◆ Pixel coordinate grounding data
* * * * * * *

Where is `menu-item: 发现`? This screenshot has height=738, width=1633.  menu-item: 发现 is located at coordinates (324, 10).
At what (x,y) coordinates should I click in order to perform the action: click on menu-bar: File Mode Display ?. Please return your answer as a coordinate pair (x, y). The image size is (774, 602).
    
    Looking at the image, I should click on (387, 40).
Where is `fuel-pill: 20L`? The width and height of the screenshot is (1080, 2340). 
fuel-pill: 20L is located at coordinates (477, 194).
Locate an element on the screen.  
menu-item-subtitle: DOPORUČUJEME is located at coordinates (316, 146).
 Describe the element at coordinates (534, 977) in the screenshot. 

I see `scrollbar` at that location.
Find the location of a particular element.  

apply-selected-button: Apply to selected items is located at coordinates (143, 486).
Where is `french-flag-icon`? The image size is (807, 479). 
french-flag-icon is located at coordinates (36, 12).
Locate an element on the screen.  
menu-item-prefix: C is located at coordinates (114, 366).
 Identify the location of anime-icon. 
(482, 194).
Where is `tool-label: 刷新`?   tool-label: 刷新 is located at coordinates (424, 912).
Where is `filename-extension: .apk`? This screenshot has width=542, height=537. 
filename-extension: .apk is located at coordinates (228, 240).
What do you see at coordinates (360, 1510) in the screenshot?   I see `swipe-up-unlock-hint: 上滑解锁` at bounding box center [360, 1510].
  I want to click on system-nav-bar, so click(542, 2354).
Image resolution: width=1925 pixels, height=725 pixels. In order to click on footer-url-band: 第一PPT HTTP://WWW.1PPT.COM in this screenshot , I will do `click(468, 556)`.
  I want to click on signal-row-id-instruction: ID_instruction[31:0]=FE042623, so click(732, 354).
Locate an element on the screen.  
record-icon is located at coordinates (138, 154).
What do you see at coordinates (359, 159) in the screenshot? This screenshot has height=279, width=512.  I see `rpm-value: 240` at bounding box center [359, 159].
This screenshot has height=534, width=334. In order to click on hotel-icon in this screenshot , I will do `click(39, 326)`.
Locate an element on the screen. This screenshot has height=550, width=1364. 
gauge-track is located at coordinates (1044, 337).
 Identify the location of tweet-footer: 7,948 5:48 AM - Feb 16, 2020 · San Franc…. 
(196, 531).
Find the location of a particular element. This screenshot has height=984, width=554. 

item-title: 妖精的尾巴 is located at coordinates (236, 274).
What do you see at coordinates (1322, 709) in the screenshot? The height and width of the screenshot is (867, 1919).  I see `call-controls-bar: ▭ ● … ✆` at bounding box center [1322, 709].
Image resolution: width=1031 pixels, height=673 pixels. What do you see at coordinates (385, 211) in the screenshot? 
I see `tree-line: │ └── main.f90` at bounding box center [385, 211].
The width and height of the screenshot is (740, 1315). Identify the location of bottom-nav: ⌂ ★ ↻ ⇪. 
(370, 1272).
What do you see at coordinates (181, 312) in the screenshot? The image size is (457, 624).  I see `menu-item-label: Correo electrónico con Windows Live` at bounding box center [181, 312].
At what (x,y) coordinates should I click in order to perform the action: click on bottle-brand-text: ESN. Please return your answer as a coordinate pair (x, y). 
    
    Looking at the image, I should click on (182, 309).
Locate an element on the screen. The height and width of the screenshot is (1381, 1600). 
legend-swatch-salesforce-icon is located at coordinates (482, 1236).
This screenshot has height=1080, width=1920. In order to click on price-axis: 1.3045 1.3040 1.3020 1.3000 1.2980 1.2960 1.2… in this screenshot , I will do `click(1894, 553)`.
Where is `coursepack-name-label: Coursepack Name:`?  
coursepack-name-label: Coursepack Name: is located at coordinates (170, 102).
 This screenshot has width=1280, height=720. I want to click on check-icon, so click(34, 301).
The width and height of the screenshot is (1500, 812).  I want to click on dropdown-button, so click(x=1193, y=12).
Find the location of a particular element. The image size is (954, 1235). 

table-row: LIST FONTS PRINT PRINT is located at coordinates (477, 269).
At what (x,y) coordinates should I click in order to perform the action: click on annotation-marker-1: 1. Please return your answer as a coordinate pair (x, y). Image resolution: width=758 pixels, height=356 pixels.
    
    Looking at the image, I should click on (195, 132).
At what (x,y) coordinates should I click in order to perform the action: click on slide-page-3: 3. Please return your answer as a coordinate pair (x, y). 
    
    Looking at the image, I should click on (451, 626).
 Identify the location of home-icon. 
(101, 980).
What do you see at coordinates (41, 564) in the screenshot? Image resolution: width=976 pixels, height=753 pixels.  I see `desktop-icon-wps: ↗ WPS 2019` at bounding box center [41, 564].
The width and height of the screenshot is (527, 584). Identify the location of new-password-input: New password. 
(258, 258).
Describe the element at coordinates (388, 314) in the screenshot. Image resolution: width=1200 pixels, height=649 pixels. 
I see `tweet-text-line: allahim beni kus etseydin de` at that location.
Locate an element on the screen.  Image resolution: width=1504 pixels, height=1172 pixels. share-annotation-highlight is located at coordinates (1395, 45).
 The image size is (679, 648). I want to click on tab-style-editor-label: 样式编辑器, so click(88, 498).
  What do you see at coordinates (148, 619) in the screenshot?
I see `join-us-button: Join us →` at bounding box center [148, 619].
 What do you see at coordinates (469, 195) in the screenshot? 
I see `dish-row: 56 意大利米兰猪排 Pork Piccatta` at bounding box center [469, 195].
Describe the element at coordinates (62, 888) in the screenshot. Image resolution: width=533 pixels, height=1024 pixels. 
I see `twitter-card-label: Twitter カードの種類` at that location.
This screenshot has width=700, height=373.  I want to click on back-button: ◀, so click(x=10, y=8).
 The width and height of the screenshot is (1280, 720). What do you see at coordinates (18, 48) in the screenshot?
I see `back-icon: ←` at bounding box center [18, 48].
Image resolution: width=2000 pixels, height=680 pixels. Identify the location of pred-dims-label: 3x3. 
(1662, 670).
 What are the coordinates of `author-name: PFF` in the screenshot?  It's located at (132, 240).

* * * * * * *

◆ WORK TO BE COMPLETED
Return the entries above word for word, starting at the line that contains "Image resolution: width=1031" and ending at the line that contains "Looking at the image, I should click on (182, 309).", with both of those lines included.

◆ TASK SOLUTION
Image resolution: width=1031 pixels, height=673 pixels. What do you see at coordinates (385, 211) in the screenshot? 
I see `tree-line: │ └── main.f90` at bounding box center [385, 211].
The width and height of the screenshot is (740, 1315). Identify the location of bottom-nav: ⌂ ★ ↻ ⇪. 
(370, 1272).
What do you see at coordinates (181, 312) in the screenshot? The image size is (457, 624).  I see `menu-item-label: Correo electrónico con Windows Live` at bounding box center [181, 312].
At what (x,y) coordinates should I click in order to perform the action: click on bottle-brand-text: ESN. Please return your answer as a coordinate pair (x, y). 
    
    Looking at the image, I should click on (182, 309).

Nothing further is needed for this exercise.